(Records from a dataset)
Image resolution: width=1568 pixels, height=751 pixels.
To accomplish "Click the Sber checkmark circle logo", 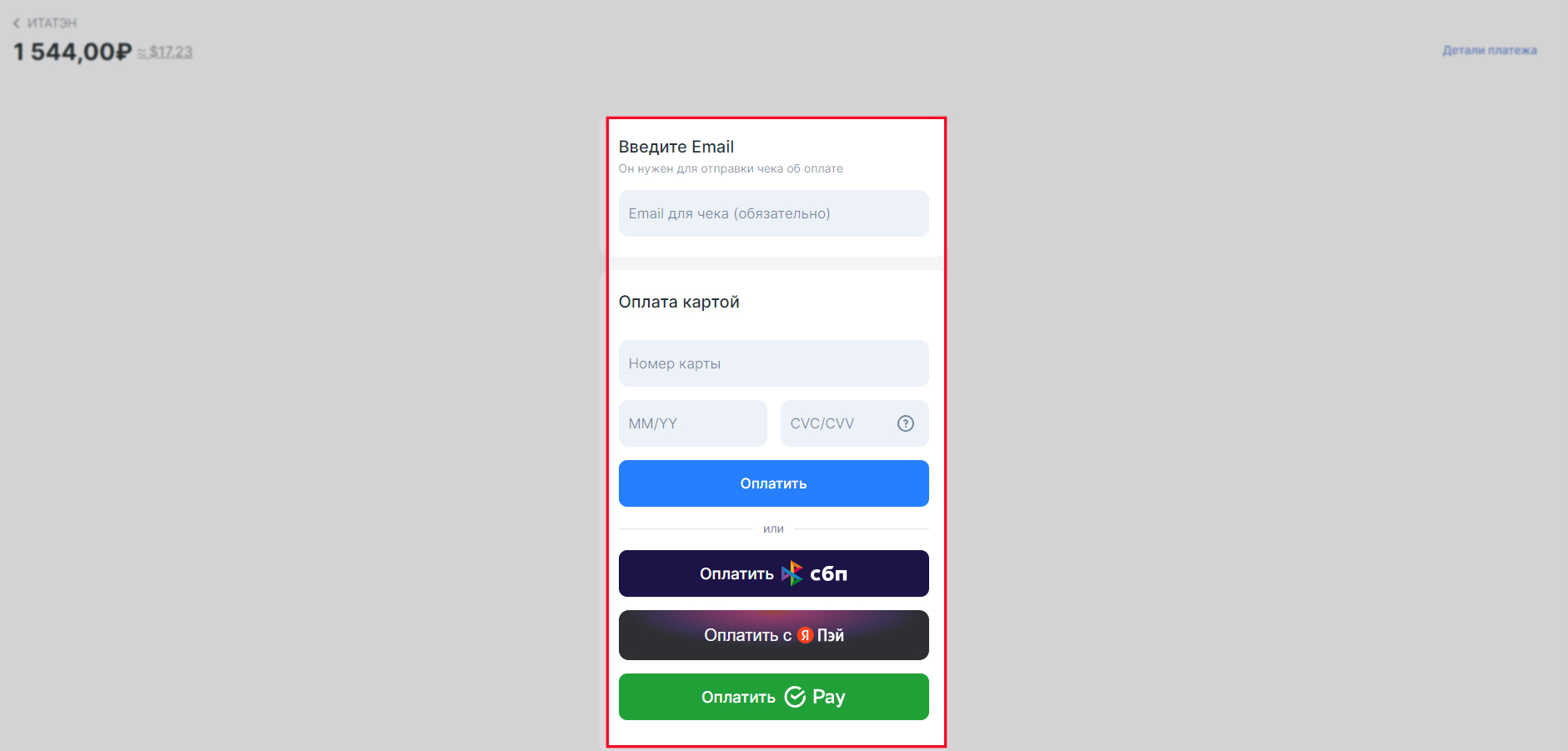I will point(796,697).
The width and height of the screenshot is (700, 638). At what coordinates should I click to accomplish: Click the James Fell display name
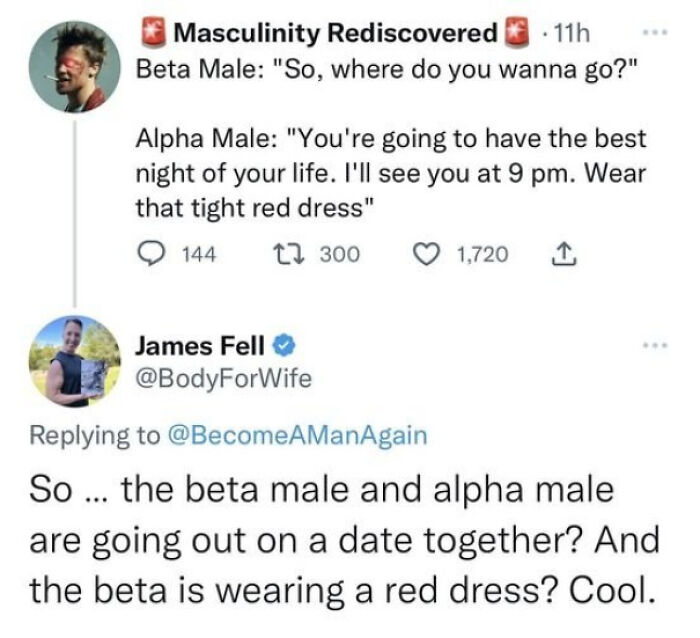tap(200, 347)
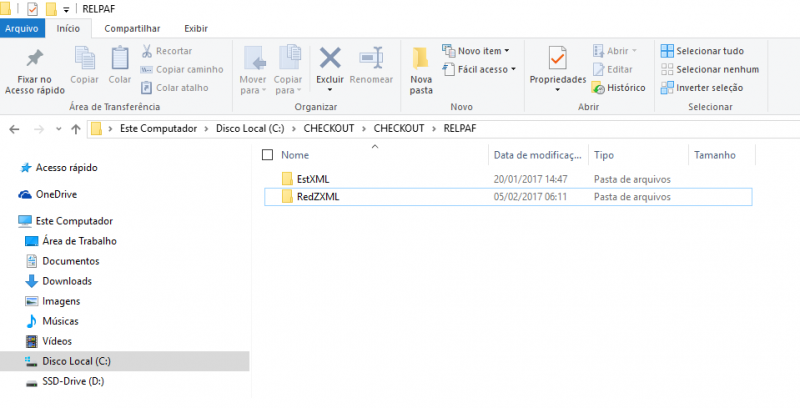The width and height of the screenshot is (800, 408).
Task: Sort by Data de modificação column header
Action: (x=537, y=155)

» **Your objective**
The answer must be an exact copy of the lines from the one with "The width and height of the screenshot is (700, 638)." through the final line above, both ends included, and nothing else; pictures stay out.

» **Task solution**
The width and height of the screenshot is (700, 638). At what coordinates should I click to accomplish: Click the James Fell display name
tap(200, 347)
The width and height of the screenshot is (800, 408).
Task: Sort by Data de modificação column header
Action: (x=537, y=155)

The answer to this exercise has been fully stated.